**EXERCISE SET:**
[a] In the interview text on Autodesk software and the Virginia Tech partnership, where are Fusion 360 renderings produced?
[b] Continue the interview text on Autodesk software and the Virginia Tech partnership, picking up after its final sentence.

**** TEXT SECTION

A: Autodesk software is increasingly integrated. In a single design environment one can script, automate, visualize, and control manufacturing equipment. Competing software requires multiple platforms to do this. From a purely visualization standpoint, Fusion 360’s rendering is unprecedented; it’s simple and provides compelling stills and video with a single software solution. Furthermore, this does not bog down an in-house system as renderings are produced on a cloud system.
Finally, for low volume production of architectural elements, the provision of HSM and the link to manufacturing – also integrated into a single platform- are an incredible add and ultimately will reduce costs, enhance constructability analyses, and speed up the workflow.
Q: How have you partnered with Virginia Tech Center for Design Research?
A: Students and faculty at Virginia Tech, in direct collaboration with designers at MASS Design Group, developed the structure as part of an ongoing founding partnership in the Commonwealth Consortium for Design and Health — a collaboration that allows multiple universities, design practices, and industry partners to collaborate in the development of innovative design technologies, evaluation methods, and medical devices for use in resource-limited settings. This collaboration resulted in the technology transfer of an advanced façade systems developed for the centers’ LumenHAUSTM into application in the recently completed Cholera Treatment Center in Port-au-Prince, Haiti by MASS Design Group.

********
**** SOURCE DATA

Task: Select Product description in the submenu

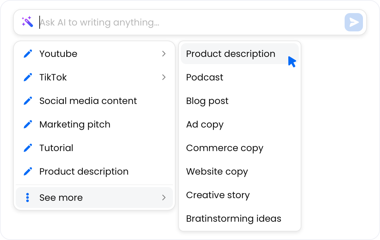Action: pos(230,54)
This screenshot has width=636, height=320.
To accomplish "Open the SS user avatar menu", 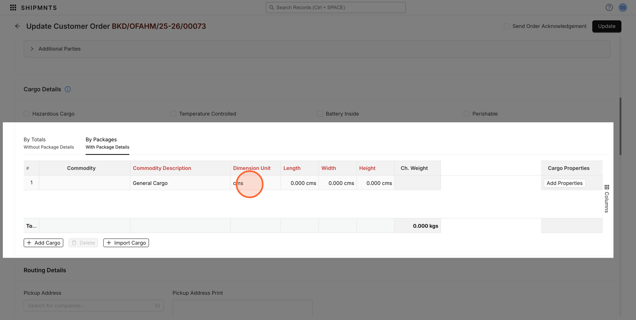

********

**YOUR RESPONSES:**
[a] On a cloud system.

[b]
The MASS Lo-Fab Pavilion at the Design Boston Biennial represents the second such opportunity to explore the translation of advanced design and fabrication techniques to the design and construction process in resource limited settings.
The pavilion speaks to MASS Design Group’s approach to the design and building process. One of MASS’ co-founders, Michael Murphy, describes the approach as such: “On every project, we highlight and scale local innovation and ideas, hire local labor, and use local materials. This kind of architecture is making human lives better, and this is how we evaluate design integrity and the success of our projects. From our ethos, we draw a core set of principles that ensures we deliver sustainable and beautiful buildings, but also that we spread this ethos by training a growing generation of designers and architects.”
In the spring of 2015 a series of design charrettes were held between MASS, the Center for Design Research, students from Virginia Tech’s architecture and industrial design programs, and the computational design consultants The United Nathans. The experimental gridshell structure of the pavilion is a result of an earlier collaboration between MASS and the Center for Design research. It was fabricated using state-of-the-art collaborative robotic fabrication techniques and a merger of traditional craftsmanship and computationally driven manufacturing processes. In order to move from the computational design environment to one of material, the team worked in collaboration with Autodesk to develop a novel design-to-robotic fabrication workflow using the emerging visual scripting interface Dynamo.
In the weeks leading up to the installation, students from the School of Architecture + Design produced building components at the College of Architecture and Urban Studies’ Research and Demonstration Facility in Blacksburg. Students and faculty travelled to Boston to erect the pavilion on the greenway, working long hours hand in hand with designers from MASS Design and design firm Rudabega to deploy the experimental structure. The construction, a performance in and of itself, is intended to reconnect the process of making with the value afforded by a considerate merger of labor, material, and technology, thus reestablishing the connection between the built environment, its users, and those who make it.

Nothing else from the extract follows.